E’ stata minacciata di morte per aver interpretato il film storico Padmavatì del regista indiano Sanjay Leela Bhansali. È successo in India. A pochi giorni dal debutto nelle sale cinematografiche (previsto per l’1 dicembre), un gruppo marginale di difesa della cosiddetta “casta dei cavalieri” ha offerto una ricompensa di ben dieci milioni di rupie (oltre 130.000 euro) per chi si presterà a «brucare viva la protagonista, Deepika Padukone», che interpreta il ruolo di una regina ribelle che non si concede al suo sultano.
Tratto da un poema epico del 1500, il film racconta la storia di una regina indù (Rani Padmini, nota anche come Padmavati) che, per non cadere nelle mani del sultano di Delhi, Alauddin Khalji, al termine di un lungo assedio del Chittor Fort nel 1303 preferì gettarsi nel fuoco insieme a tutte le altre donne.

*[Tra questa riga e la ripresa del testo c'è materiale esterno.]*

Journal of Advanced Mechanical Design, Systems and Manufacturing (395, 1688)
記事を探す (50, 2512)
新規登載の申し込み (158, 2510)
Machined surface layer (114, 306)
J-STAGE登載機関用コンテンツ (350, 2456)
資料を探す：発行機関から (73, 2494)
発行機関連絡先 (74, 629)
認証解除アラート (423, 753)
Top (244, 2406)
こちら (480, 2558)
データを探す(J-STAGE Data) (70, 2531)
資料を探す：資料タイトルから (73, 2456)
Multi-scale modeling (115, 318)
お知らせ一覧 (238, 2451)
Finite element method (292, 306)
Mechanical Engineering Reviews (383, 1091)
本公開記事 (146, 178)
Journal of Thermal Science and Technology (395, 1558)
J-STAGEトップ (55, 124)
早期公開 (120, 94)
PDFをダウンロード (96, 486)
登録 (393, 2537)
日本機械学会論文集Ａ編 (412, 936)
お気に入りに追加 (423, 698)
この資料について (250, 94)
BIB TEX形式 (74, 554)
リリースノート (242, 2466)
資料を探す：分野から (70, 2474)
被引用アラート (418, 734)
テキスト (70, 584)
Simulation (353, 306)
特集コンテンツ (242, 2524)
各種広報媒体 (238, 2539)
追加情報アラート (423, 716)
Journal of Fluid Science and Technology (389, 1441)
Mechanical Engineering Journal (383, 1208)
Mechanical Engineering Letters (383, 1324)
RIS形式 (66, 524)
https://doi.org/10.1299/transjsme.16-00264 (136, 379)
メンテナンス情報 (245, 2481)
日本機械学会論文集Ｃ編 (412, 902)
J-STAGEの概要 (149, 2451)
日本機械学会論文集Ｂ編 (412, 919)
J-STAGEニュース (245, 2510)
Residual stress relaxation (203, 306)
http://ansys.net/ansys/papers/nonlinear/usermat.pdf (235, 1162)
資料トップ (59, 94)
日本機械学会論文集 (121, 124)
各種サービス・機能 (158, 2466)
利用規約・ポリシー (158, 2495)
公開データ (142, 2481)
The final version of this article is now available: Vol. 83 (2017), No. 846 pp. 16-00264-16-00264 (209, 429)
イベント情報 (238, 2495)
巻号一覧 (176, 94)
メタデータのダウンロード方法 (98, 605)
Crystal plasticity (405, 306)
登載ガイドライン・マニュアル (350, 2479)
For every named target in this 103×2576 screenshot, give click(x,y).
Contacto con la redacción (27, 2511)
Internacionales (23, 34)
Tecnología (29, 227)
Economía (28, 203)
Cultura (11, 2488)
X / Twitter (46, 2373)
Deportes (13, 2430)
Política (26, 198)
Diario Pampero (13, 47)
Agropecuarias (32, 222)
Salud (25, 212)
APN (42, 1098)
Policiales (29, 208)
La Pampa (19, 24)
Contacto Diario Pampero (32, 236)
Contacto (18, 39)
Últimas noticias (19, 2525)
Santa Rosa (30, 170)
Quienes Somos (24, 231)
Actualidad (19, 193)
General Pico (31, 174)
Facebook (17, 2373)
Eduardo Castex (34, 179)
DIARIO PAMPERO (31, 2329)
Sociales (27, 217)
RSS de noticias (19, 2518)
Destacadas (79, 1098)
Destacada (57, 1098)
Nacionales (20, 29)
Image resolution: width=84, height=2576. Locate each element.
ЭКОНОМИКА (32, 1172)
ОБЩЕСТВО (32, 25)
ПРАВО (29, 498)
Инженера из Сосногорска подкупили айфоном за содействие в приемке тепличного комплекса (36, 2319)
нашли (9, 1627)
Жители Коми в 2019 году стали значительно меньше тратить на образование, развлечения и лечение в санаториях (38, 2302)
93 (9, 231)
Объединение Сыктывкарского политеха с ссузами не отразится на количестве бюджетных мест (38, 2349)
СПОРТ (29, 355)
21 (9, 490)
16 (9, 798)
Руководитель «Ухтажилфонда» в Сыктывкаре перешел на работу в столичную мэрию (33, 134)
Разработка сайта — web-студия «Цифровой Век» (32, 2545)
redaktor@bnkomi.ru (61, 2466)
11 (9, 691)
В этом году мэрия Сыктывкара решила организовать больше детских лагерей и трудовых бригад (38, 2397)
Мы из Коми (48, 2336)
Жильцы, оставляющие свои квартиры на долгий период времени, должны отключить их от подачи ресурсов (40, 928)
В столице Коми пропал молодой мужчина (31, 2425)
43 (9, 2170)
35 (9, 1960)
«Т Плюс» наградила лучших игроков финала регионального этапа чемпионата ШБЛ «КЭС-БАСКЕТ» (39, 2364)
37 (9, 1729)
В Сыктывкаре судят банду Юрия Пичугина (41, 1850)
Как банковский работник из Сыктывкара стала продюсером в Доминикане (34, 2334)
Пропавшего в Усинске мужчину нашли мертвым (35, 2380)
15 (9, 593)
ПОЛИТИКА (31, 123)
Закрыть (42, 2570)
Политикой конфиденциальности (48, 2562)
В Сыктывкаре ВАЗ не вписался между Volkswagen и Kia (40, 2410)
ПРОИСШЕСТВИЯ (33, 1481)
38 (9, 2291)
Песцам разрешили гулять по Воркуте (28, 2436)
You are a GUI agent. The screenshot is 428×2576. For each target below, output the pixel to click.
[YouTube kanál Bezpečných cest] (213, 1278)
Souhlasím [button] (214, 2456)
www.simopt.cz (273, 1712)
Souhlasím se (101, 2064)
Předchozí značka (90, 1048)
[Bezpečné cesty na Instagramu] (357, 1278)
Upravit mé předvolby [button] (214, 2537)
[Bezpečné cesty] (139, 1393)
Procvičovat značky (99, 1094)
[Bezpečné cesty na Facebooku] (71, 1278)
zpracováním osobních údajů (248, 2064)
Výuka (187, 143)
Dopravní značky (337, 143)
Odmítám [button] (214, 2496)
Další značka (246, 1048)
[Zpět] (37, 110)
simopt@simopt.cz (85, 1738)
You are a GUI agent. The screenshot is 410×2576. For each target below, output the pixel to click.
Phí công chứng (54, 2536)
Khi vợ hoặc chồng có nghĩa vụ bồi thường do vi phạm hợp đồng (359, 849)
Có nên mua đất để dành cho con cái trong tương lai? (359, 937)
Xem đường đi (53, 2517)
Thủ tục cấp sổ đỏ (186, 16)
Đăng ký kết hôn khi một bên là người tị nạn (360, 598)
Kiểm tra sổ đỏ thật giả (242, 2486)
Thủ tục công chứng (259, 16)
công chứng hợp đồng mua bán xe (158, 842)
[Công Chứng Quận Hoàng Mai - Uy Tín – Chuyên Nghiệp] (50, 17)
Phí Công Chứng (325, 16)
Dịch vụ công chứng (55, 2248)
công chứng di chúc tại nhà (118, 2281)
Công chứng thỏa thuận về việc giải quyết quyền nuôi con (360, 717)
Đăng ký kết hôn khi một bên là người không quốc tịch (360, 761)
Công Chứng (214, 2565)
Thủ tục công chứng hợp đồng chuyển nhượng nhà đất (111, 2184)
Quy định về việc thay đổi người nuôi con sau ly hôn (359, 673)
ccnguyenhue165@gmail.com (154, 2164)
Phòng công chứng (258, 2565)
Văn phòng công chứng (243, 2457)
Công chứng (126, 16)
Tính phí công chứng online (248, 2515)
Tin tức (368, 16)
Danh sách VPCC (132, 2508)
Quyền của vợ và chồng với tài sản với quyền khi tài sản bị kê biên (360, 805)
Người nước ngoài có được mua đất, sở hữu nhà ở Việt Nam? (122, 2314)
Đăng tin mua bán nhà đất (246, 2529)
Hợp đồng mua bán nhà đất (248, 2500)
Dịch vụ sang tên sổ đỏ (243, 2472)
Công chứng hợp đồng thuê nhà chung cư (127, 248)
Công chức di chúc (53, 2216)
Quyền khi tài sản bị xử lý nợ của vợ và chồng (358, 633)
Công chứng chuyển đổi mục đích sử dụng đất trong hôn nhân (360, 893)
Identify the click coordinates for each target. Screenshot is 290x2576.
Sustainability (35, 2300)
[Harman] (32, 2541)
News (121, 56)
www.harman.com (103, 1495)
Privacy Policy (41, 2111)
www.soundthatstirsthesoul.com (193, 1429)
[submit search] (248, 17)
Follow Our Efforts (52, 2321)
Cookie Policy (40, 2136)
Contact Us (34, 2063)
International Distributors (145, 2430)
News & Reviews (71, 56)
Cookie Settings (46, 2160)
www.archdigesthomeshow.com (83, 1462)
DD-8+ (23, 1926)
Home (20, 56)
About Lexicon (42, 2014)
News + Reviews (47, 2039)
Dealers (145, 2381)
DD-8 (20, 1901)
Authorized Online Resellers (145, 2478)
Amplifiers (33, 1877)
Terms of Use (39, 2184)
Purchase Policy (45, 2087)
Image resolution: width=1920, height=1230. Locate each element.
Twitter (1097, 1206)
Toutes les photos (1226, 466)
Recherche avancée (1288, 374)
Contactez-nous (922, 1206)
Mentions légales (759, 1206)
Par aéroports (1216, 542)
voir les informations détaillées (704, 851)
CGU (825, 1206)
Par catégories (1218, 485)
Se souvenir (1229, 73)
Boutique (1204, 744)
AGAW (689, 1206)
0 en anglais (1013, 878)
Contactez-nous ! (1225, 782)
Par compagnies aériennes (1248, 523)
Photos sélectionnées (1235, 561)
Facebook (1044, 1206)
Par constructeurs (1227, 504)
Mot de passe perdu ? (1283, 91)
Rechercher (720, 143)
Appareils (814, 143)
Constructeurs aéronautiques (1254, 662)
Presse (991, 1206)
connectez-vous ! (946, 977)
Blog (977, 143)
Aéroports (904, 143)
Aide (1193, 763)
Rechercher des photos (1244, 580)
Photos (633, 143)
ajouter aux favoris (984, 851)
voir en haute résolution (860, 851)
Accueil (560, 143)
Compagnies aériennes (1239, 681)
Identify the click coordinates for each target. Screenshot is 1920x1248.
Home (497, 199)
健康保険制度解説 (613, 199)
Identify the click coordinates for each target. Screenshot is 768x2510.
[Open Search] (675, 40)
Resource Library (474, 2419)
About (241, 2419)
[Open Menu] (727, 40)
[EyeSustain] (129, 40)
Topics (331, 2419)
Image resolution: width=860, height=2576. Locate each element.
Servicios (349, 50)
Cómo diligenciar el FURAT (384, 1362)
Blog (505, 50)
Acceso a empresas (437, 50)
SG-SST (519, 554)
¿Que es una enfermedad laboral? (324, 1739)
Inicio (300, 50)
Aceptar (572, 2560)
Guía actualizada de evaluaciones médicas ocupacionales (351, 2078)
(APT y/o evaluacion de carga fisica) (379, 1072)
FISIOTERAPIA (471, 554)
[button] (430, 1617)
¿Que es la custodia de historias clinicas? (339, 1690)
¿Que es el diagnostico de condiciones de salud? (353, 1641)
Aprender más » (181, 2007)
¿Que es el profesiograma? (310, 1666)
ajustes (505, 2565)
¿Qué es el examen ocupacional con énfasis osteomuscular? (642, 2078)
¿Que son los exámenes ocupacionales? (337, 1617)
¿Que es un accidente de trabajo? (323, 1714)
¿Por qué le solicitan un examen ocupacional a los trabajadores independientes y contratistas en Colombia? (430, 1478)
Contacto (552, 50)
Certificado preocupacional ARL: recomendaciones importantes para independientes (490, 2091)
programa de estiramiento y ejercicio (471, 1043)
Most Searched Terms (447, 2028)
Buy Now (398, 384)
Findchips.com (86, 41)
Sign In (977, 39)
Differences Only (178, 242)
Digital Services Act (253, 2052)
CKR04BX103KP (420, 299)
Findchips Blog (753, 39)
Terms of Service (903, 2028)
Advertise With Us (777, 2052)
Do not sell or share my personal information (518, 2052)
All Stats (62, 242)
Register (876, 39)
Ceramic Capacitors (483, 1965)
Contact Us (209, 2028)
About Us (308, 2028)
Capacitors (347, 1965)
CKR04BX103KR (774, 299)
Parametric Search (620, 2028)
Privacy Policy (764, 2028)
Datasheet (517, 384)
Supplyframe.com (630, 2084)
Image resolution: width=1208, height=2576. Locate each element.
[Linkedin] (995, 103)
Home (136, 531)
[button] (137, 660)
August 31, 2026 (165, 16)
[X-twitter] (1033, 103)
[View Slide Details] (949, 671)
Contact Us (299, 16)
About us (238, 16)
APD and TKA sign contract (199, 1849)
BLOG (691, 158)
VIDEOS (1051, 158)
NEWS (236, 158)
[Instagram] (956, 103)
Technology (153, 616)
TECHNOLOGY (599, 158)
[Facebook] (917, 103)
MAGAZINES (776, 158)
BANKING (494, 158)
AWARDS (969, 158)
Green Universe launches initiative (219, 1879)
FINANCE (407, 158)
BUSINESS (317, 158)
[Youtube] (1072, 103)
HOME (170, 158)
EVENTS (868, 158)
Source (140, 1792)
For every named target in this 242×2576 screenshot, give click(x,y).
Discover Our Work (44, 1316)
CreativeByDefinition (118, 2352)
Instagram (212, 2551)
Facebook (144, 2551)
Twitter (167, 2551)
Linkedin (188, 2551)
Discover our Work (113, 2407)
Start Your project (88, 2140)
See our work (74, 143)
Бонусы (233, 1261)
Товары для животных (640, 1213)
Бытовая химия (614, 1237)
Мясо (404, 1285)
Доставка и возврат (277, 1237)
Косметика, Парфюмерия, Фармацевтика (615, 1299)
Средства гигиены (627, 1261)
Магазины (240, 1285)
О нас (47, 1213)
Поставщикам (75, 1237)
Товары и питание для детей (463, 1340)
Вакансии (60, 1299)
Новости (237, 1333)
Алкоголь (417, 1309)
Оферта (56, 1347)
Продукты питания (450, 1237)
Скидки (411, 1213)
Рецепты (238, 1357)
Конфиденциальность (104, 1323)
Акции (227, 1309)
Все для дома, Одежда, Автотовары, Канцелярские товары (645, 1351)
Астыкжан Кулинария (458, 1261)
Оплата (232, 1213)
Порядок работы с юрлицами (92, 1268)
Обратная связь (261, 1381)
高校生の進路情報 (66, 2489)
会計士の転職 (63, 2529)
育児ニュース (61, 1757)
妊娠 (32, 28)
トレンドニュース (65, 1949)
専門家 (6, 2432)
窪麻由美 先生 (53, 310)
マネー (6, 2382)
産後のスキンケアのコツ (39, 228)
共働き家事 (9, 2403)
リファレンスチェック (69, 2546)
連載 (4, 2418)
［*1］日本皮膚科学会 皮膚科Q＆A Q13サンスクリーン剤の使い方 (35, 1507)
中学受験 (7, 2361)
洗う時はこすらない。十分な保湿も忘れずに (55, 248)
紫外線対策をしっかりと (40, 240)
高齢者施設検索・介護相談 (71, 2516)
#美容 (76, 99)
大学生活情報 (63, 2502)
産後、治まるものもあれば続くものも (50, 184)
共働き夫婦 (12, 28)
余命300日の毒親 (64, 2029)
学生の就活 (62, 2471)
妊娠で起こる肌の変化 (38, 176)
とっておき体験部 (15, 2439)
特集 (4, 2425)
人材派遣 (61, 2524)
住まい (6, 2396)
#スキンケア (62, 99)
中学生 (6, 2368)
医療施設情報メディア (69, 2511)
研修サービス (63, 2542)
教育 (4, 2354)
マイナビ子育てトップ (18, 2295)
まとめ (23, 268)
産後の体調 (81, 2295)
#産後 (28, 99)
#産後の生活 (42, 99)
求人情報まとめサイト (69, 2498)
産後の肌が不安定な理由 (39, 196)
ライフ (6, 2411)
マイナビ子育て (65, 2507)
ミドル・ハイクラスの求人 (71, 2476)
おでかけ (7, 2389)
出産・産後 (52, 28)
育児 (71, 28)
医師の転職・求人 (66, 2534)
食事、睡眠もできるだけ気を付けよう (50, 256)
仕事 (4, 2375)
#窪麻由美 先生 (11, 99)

Minacce di morte anche al regista Bhansali. Domenica, dopo che l’organismo di censura preventiva indiano (Cbfc) aveva deciso di sospendere l’esordio di Padmavatì nelle sale, il gruppo Akhil Bhartiya Kshatriya Mahasabha (Abkm) aveva organizzato una manifestazione a Bareilly, in Uttar Pradesh, bruciando in un parco un centinaio di gigantografie della Padukone e di Bhansali.